◆ SELECTED EXCERPT ◆
Haiti's First Lady Says 'Fight' Must Continue After Husband's Murder, as U.S. Is Asked to Help

Haiti's first lady expressed her grief and asked supporters to keep fighting in her first statement after her husband, President Jovenel Moïse's assassination.

Martine Moïse posted an audio recording Saturday to Twitter with a statement about her husband's killing. The message was confirmed to be authentic by the Haitian minister of culture and communications Pradel Henriquez, according to the Agence France-Presse.

"I am alive by the grace of God. I am alive but I lost my husband, Jovenel," the voice message began.

Moïse described the night that a group of mercenaries entered her home in Port-au-Prince and killed her husband. The president was assassinated early Wednesday morning in "a highly coordinated attack by a highly trained and heavily armed group," according to interim Prime Minister Claude Joseph.

The first lady was also injured in the attack and was flown to Fort Lauderdale to be treated for gunshot wounds at the Ryder Trauma Center at Jackson Memorial Hospital.

"One blink of an eye, mercenaries came to my house and riddled my husband with bullets," she said. "This act has no name because you have to be a limitless criminal to assassinate a president like Jovenel Moïse, without even giving him the chance to say a single word."

Haitian President and First Lady
Haiti's First Lady Martine Moïse called for the U.S.'s help in first statement since her husband's assassination. Above, President of Haiti Jovenel Moïse arrives with the first lady for a ceremony in Port-au-Prince, on January 12, 2020. Chandan Khanna/AFP/Getty Images

In her statement, Moïse said she believes her husband was killed because of "roads, water, electricity and referendum as well as elections at the end of the year" that would have moved the country forward.

◆ DATASET ENTRIES ◆
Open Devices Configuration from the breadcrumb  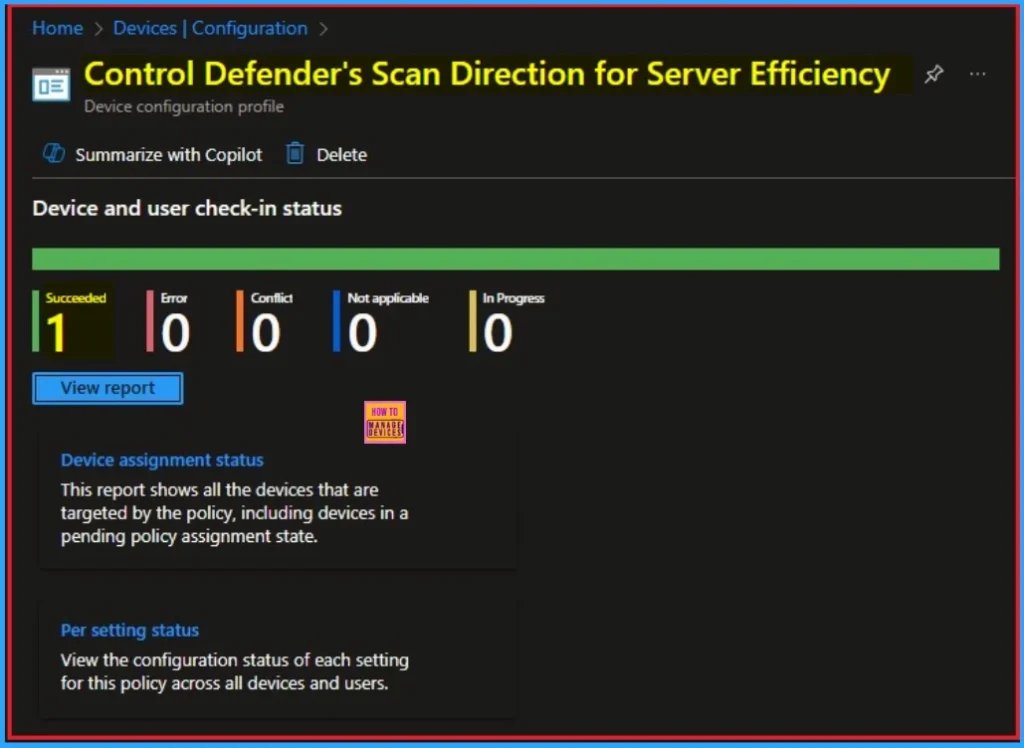tap(210, 28)
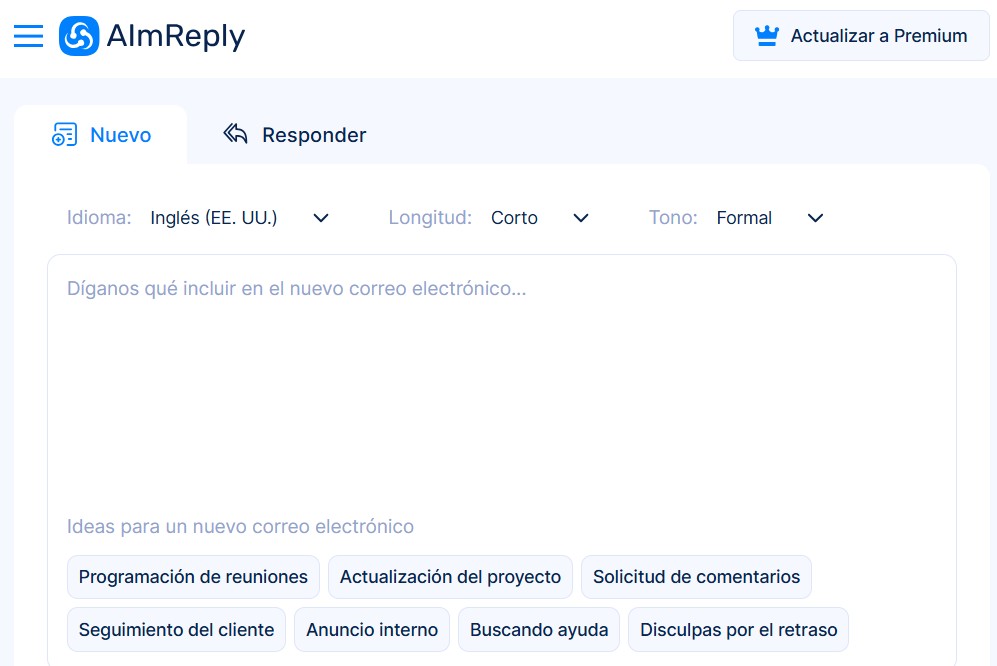Click the AImReply swirl logo icon
This screenshot has height=666, width=997.
click(79, 37)
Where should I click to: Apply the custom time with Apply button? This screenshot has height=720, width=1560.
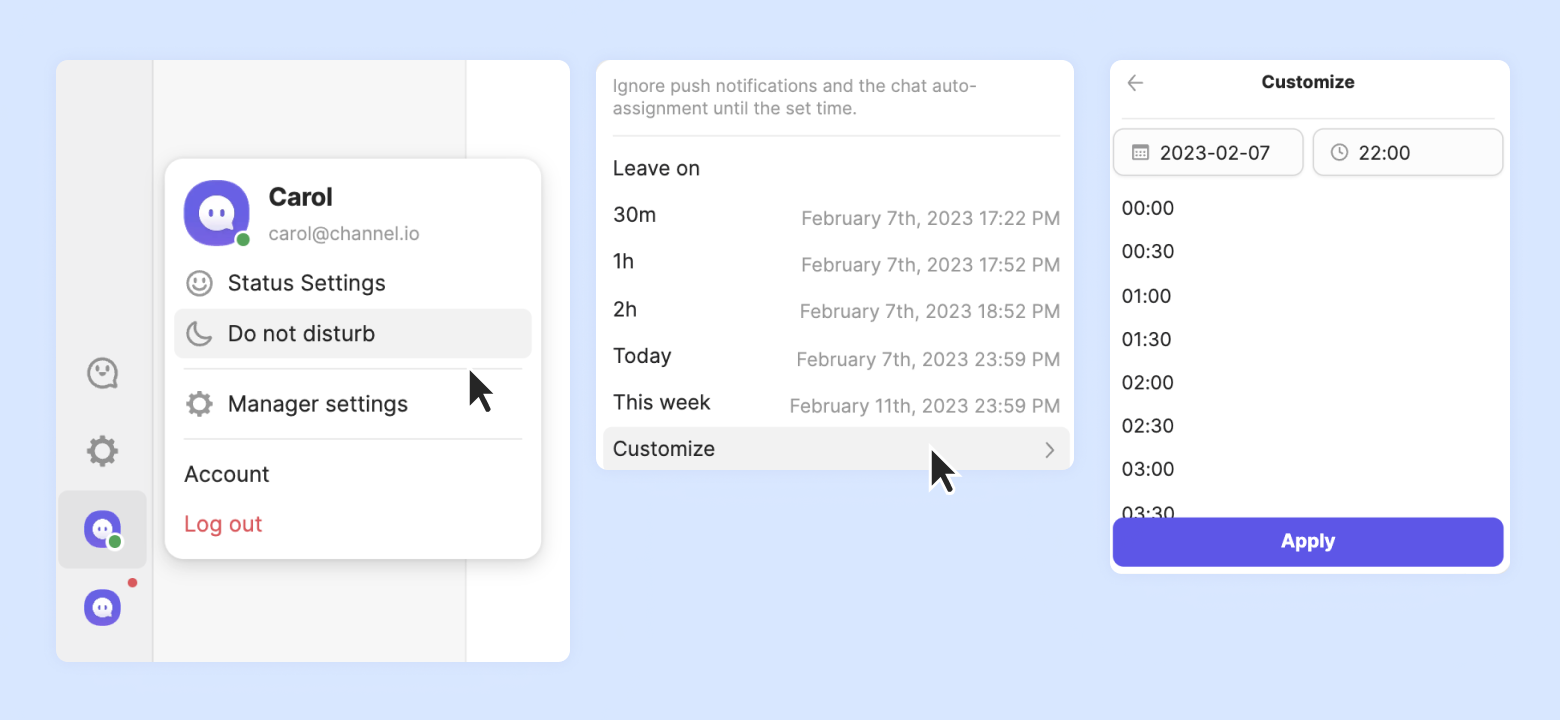1308,542
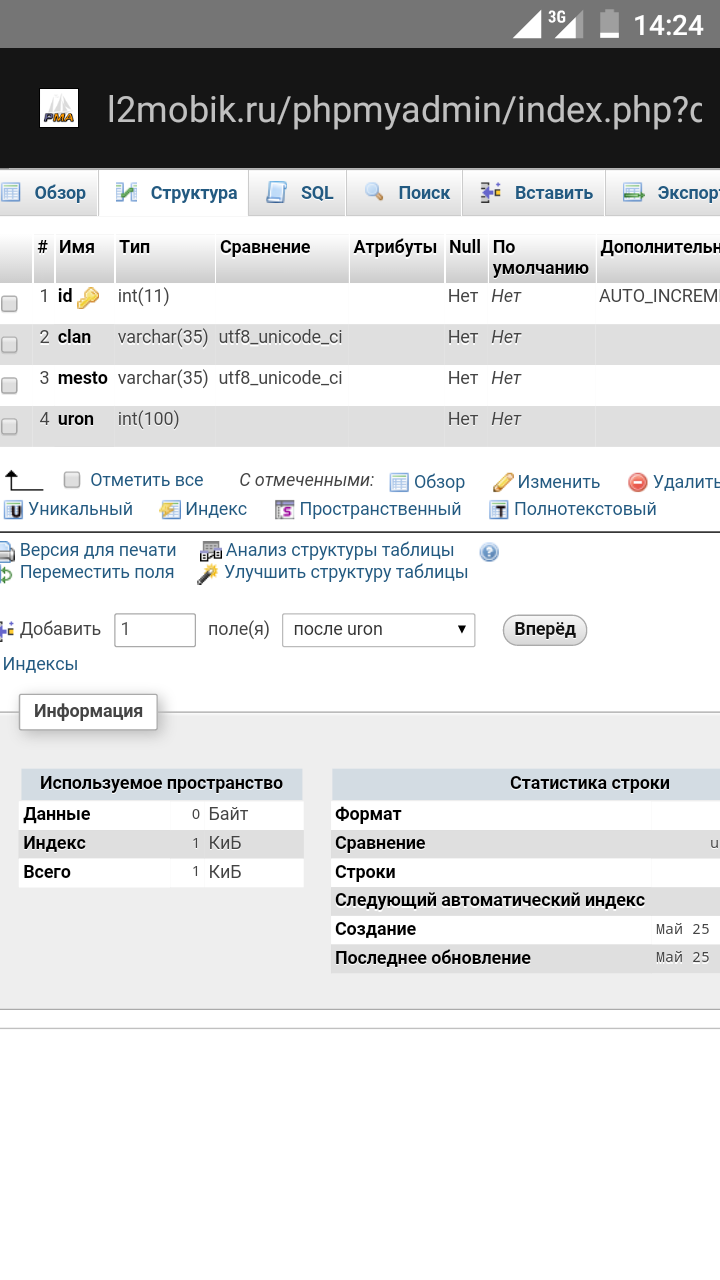
Task: Click the primary key icon next to id
Action: 88,297
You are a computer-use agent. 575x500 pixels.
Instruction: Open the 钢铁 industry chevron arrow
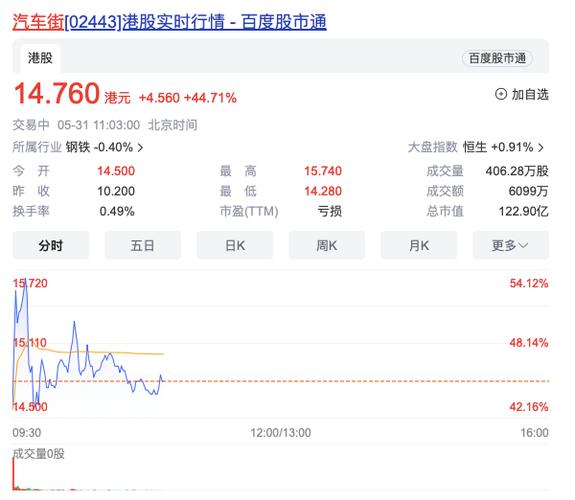(x=140, y=148)
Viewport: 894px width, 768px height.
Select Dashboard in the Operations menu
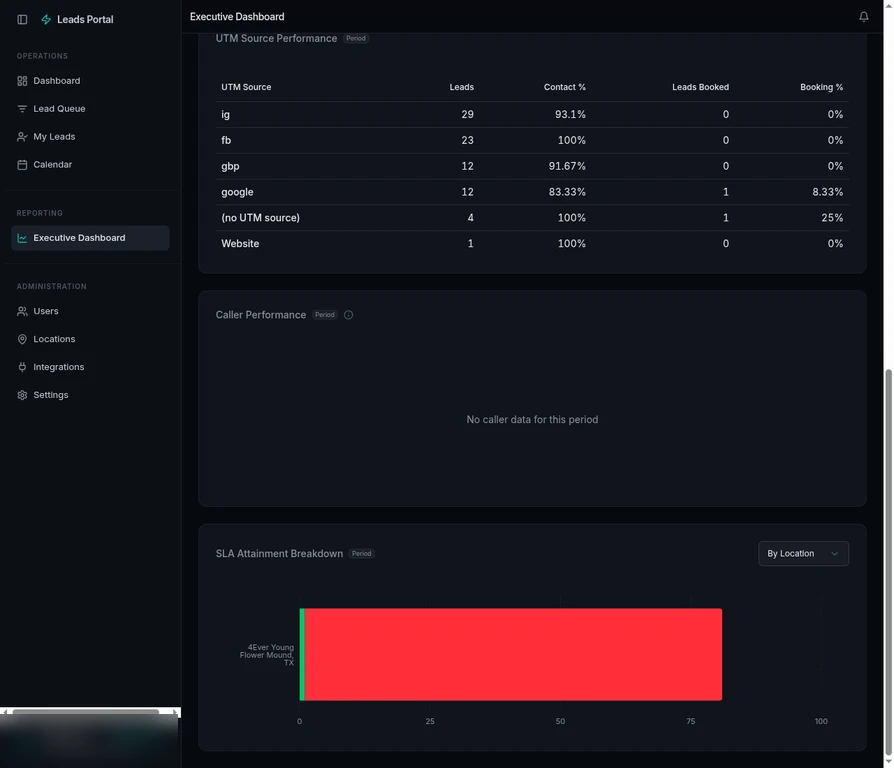[55, 80]
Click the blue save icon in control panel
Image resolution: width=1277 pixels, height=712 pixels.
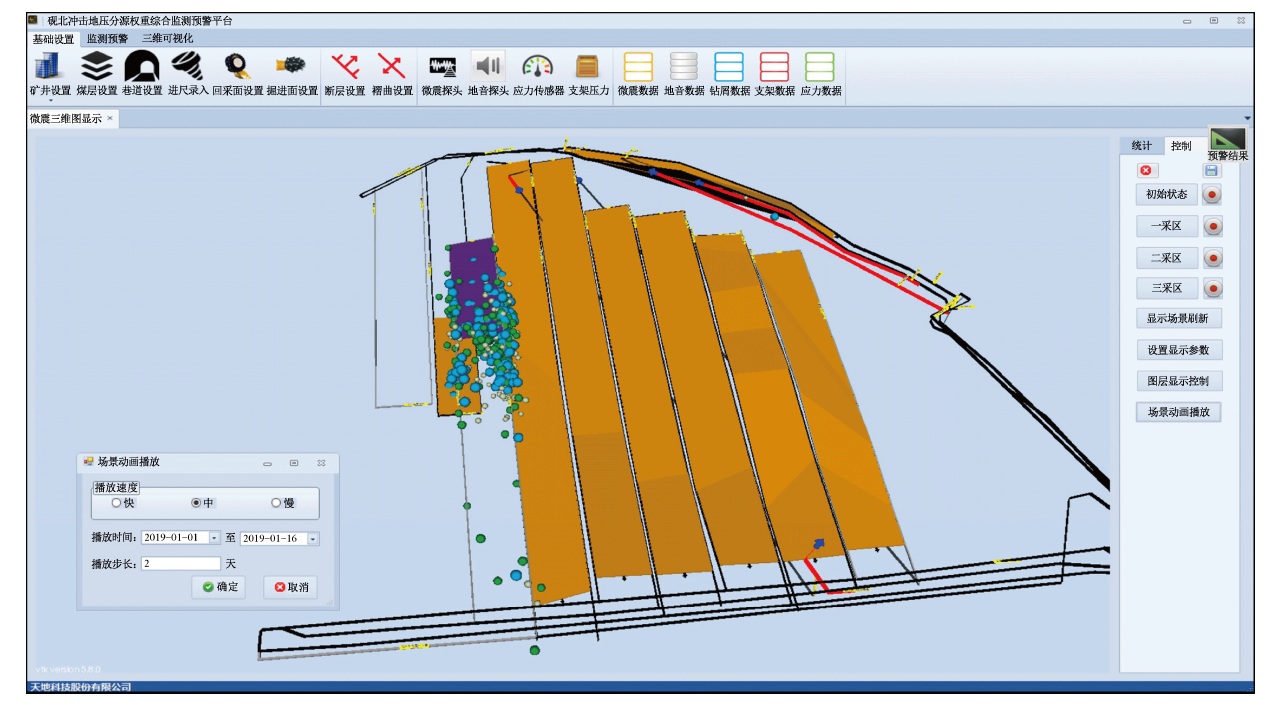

◆ REQUIRED ACTIONS ◆
1. Answer these questions using the article about Haiti's first lady:
(a) On what day did Martine Moïse post her audio recording, and on which platform?
(b) Who confirmed that the message was authentic?
(c) Where was the first lady flown for treatment of her gunshot wounds?
2. Reproduce the passage of the article about Haiti's first lady that opens with the words "Martine Moïse posted" and closes with "voice message began.".

◆ OUTPUTS BY TASK ◆
1.
(a) She posted it on Saturday, on Twitter.
(b) Pradel Henriquez, the Haitian minister of culture and communications, confirmed it.
(c) She was flown to Fort Lauderdale and treated at the Ryder Trauma Center at Jackson Memorial Hospital.

2.
Martine Moïse posted an audio recording Saturday to Twitter with a statement about her husband's killing. The message was confirmed to be authentic by the Haitian minister of culture and communications Pradel Henriquez, according to the Agence France-Presse.

"I am alive by the grace of God. I am alive but I lost my husband, Jovenel," the voice message began.